▶ **REQUIRED ACTION**: Could you copy exactly the lines from the one containing "Click the plus button beside search" through the last line of the records, leaving out every picture?

[Records from a data source]
----------

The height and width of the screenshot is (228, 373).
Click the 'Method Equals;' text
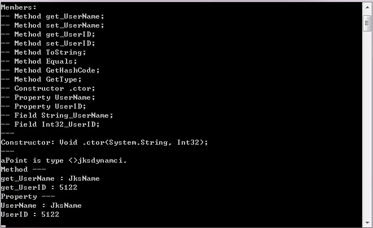46,61
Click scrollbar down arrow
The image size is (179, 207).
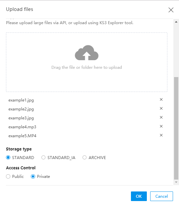click(x=176, y=182)
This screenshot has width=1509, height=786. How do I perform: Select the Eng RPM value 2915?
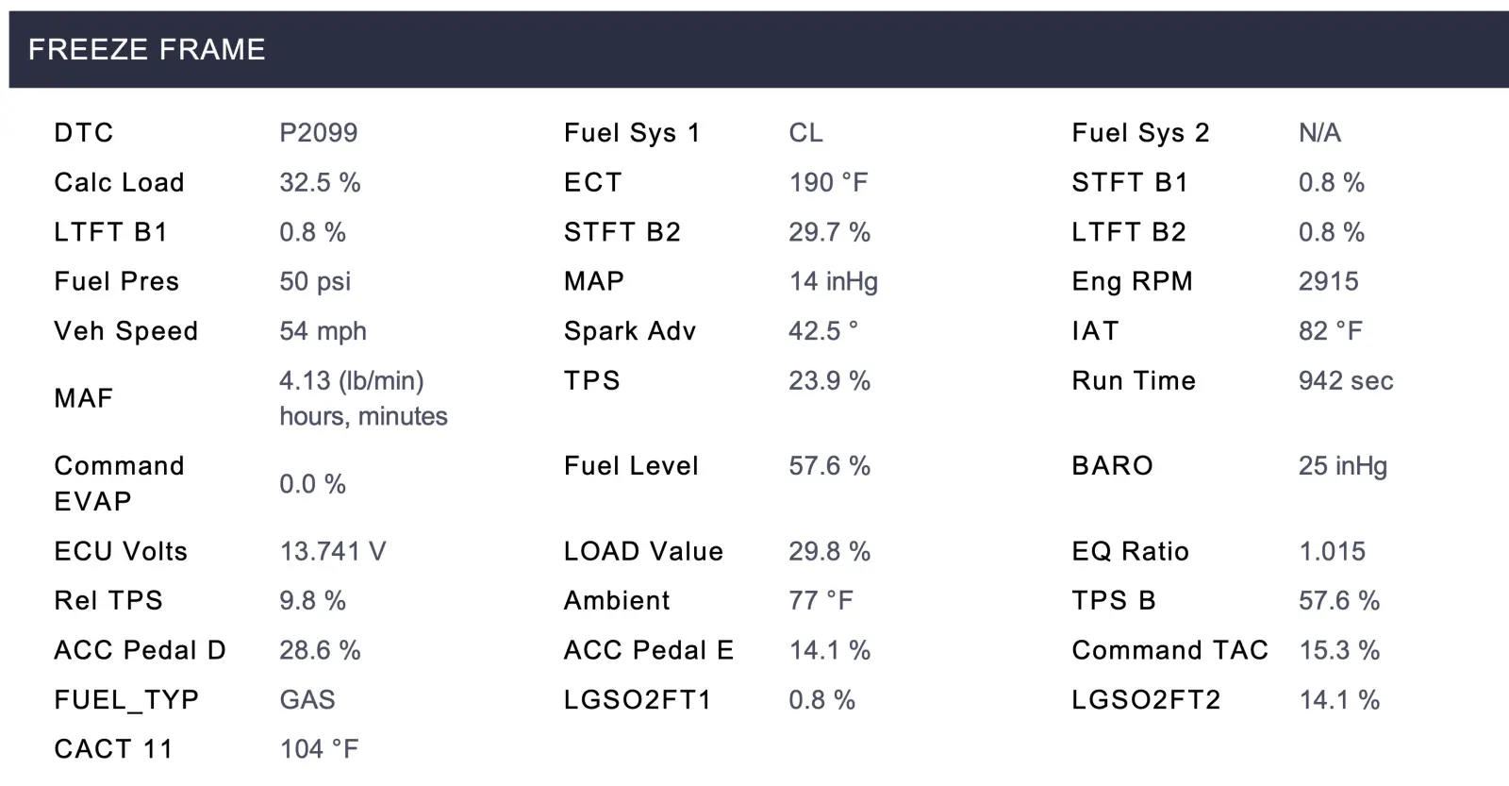coord(1328,281)
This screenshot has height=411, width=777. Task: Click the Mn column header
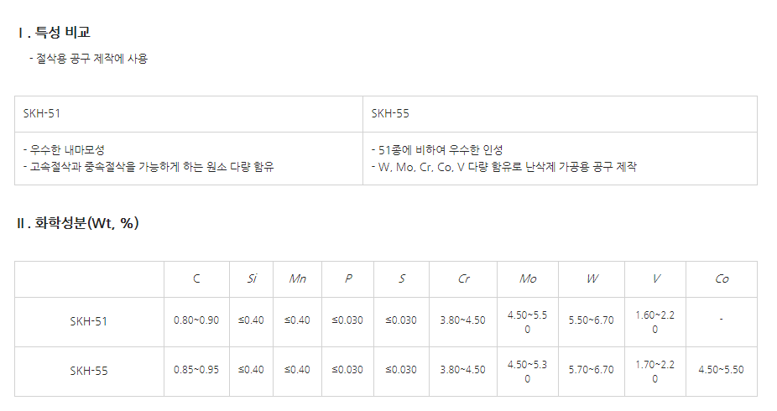[x=297, y=278]
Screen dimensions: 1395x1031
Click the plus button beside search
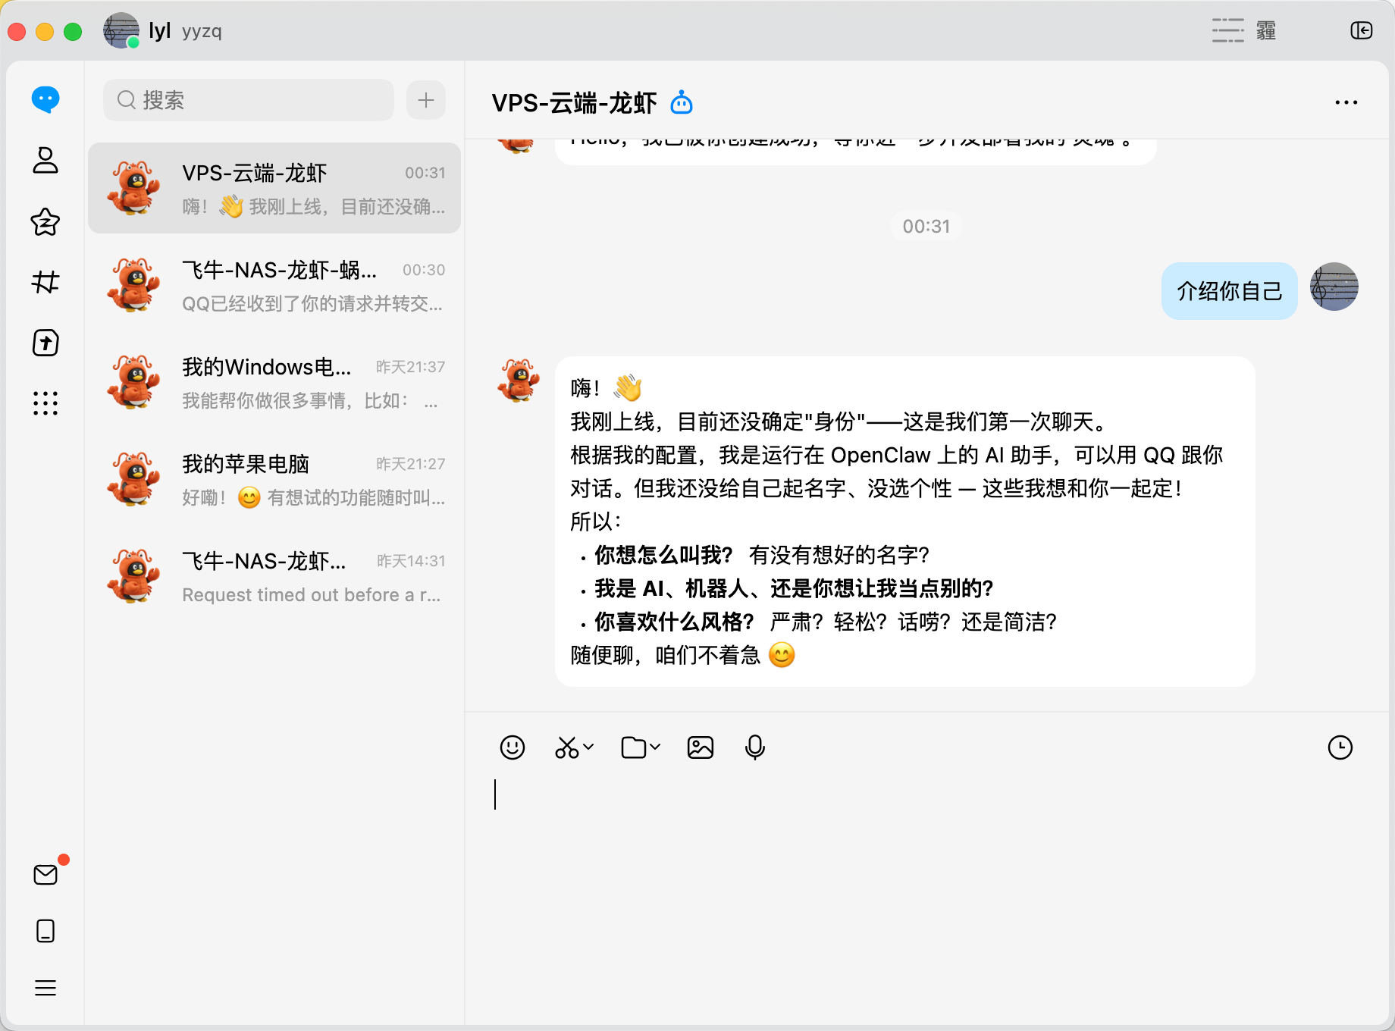pyautogui.click(x=426, y=100)
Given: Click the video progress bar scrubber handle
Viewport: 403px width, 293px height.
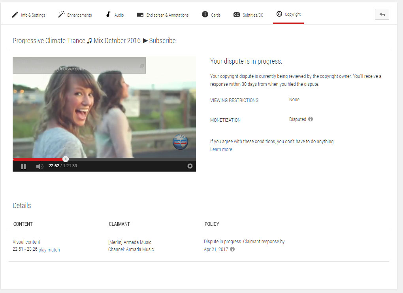Looking at the screenshot, I should (66, 159).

----------

▶ **RESULT OF THIS TASK**:
Click the plus button beside search
pyautogui.click(x=426, y=100)
Given: Click the video progress bar scrubber handle
Viewport: 403px width, 293px height.
Looking at the screenshot, I should (66, 159).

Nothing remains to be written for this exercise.